▶ **Work item**: Only lines with the string "Uncheck" matter here; gather them from the material below.

▶ **Dataset**:
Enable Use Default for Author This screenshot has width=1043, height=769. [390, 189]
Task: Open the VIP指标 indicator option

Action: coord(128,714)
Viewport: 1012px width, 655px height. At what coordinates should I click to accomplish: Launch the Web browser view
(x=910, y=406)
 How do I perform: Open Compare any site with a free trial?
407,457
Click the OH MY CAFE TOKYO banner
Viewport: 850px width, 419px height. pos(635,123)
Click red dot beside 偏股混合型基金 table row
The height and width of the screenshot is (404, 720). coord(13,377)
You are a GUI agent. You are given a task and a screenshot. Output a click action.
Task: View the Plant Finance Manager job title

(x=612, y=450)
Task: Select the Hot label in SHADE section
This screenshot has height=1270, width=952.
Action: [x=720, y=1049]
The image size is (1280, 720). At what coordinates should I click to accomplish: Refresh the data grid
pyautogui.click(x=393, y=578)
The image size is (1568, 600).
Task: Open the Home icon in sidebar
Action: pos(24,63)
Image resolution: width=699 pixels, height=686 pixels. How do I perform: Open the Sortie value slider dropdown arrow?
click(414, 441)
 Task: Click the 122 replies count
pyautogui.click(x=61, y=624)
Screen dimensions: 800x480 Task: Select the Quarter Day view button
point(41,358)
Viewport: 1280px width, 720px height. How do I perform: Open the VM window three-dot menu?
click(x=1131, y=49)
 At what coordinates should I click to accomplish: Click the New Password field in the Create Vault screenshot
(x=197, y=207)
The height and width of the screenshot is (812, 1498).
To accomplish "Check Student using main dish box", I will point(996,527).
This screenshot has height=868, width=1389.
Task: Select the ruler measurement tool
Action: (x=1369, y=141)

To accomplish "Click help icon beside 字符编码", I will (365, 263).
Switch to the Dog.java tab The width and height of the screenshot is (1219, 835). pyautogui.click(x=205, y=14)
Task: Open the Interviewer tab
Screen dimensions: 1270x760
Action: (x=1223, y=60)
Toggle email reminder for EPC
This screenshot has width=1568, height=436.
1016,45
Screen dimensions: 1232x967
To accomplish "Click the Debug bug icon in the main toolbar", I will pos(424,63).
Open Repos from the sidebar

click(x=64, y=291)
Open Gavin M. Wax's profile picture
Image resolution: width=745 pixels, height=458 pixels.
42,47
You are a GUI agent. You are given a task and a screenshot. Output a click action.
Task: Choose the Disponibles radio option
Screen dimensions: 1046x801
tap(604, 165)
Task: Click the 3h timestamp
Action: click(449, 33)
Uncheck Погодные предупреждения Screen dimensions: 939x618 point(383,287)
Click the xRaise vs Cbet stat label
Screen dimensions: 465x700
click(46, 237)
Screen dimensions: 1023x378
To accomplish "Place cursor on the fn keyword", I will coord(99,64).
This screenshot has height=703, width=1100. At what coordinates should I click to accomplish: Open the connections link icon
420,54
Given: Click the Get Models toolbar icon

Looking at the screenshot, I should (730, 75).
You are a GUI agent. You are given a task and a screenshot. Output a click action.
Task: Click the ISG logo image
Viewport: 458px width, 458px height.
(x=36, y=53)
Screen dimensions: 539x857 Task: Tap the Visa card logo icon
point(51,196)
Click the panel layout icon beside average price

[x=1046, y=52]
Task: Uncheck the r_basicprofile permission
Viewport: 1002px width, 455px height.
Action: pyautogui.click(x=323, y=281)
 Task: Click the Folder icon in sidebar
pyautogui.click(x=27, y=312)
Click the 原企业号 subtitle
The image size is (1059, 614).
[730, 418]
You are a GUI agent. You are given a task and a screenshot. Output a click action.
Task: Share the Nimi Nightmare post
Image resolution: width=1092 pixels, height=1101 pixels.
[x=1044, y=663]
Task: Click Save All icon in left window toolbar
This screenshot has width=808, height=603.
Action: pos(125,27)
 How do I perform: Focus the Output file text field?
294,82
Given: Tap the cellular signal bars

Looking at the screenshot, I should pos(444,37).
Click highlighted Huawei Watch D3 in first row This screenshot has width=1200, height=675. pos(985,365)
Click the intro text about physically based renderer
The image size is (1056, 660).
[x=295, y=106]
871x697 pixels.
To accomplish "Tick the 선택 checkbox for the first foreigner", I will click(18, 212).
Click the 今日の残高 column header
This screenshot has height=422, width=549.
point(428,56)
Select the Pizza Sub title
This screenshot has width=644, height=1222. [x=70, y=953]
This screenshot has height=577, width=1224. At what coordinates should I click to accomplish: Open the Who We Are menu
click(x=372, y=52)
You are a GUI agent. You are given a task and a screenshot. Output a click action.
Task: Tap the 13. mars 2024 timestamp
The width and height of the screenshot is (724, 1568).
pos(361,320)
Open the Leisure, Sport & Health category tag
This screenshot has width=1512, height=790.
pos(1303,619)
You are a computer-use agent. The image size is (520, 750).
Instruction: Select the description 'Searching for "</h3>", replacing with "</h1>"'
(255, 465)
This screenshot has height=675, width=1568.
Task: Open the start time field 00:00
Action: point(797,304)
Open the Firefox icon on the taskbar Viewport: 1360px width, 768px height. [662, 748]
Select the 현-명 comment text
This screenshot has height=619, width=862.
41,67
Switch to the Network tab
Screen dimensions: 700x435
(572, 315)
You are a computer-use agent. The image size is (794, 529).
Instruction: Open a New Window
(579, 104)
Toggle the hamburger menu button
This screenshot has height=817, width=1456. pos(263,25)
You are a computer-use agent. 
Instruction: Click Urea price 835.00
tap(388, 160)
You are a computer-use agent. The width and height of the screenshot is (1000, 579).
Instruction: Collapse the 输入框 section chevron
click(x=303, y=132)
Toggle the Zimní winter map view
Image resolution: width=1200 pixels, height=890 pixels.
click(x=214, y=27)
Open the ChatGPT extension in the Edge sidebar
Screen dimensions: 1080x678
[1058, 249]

▶ **Answer to this problem**:
Uncheck Погодные предупреждения Screen dimensions: 939x618 point(383,287)
Task: Uncheck the r_basicprofile permission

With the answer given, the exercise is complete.